From the base of the stairs, his mother’s voice ascends in an insistent song: “Tim-o-thy! Are you ready yet?”
She never calls him “Tim”; always it is “Timothy.” The name embarrasses him—it feels both courtly and diminutive at the same time, as if he were a little English lord on a velvet cushion—though he also secretly likes it. That his mother vastly prefers him to her husband is no secret; the reverse is also true. The boy loves her far more easily than he loves his father, whose emotional vocabulary is limited to manly pats on the back and the occasional boys-only camping trip. Like many only children, the boy is aware of his value in the household economy, and nowhere is this value more lofty than in his mother’s eyes. My Timothy, she likes to say, as if there are others not hers; he is her only one. You are my special Timothy.
“Haaa-rold! What are you doing up there? He’s going to miss the bus!”
“For Pete’s sake, just a minute!” He returns his eyes to the boy. “Honestly, I don’t know what she’s going to do without you to worry about. That woman’s going to drive me crazy.”

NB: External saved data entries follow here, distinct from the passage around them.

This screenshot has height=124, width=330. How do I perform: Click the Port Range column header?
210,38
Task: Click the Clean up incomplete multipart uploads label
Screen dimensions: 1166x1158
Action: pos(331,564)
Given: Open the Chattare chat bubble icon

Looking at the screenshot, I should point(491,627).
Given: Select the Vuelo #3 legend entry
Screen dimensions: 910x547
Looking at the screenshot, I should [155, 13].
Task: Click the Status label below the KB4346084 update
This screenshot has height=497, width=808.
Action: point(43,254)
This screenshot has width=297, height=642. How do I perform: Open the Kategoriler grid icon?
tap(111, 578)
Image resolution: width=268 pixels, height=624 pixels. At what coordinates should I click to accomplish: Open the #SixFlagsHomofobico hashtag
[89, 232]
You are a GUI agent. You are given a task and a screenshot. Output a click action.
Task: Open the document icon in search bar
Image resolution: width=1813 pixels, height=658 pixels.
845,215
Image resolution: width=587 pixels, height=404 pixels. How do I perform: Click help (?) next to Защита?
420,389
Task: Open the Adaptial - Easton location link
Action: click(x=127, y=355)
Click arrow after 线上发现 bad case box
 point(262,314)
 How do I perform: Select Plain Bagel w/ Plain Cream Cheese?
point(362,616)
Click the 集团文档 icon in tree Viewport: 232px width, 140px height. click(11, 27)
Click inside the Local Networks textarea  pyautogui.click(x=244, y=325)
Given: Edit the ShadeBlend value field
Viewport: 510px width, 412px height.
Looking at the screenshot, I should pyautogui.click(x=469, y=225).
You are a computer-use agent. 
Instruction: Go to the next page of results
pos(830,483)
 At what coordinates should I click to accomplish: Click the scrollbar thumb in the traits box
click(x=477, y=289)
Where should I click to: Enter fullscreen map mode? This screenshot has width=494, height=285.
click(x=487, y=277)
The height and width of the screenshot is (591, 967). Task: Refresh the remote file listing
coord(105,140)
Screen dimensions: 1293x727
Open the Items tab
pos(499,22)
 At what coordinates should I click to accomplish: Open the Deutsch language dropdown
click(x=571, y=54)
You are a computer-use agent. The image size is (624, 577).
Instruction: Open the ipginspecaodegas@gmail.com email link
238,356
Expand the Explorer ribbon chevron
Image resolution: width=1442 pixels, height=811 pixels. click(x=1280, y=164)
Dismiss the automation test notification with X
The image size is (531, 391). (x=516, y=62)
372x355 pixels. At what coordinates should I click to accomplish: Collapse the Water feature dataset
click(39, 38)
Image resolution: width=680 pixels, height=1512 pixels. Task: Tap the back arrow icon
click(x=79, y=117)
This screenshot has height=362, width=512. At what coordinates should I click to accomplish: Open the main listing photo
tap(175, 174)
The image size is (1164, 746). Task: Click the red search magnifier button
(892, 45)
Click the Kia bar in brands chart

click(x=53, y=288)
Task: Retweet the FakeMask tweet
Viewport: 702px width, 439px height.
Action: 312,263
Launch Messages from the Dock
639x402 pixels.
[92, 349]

A joke, the boy understands, but in his father’s voice he detects an undertone of seriousness. For the first time he considers the full emotional dimensions of the day. His life is changing, but his parents’ lives are changing, too. Like a habitat abruptly deprived of a major species, the household will be wrenched into realignment by his departure. Like all young people, he has no idea who his parents really are; for eighteen years he has experienced their existence only insofar as it has related to his own needs. Suddenly his mind is full of questions. What do they talk about when he’s not around? What secrets do they hold from each other, what aspirations have been left to languish? What private grievances, held in check by the shared project of child rearing, will now, in his absence, lurch into the light? They love him, but do they love each other? Not as parents or even husband and wife but simply as people—as surely they must have loved each other at one time? He hasn’t the foggiest; he can no more grasp these matters than he can imagine the world before he was alive.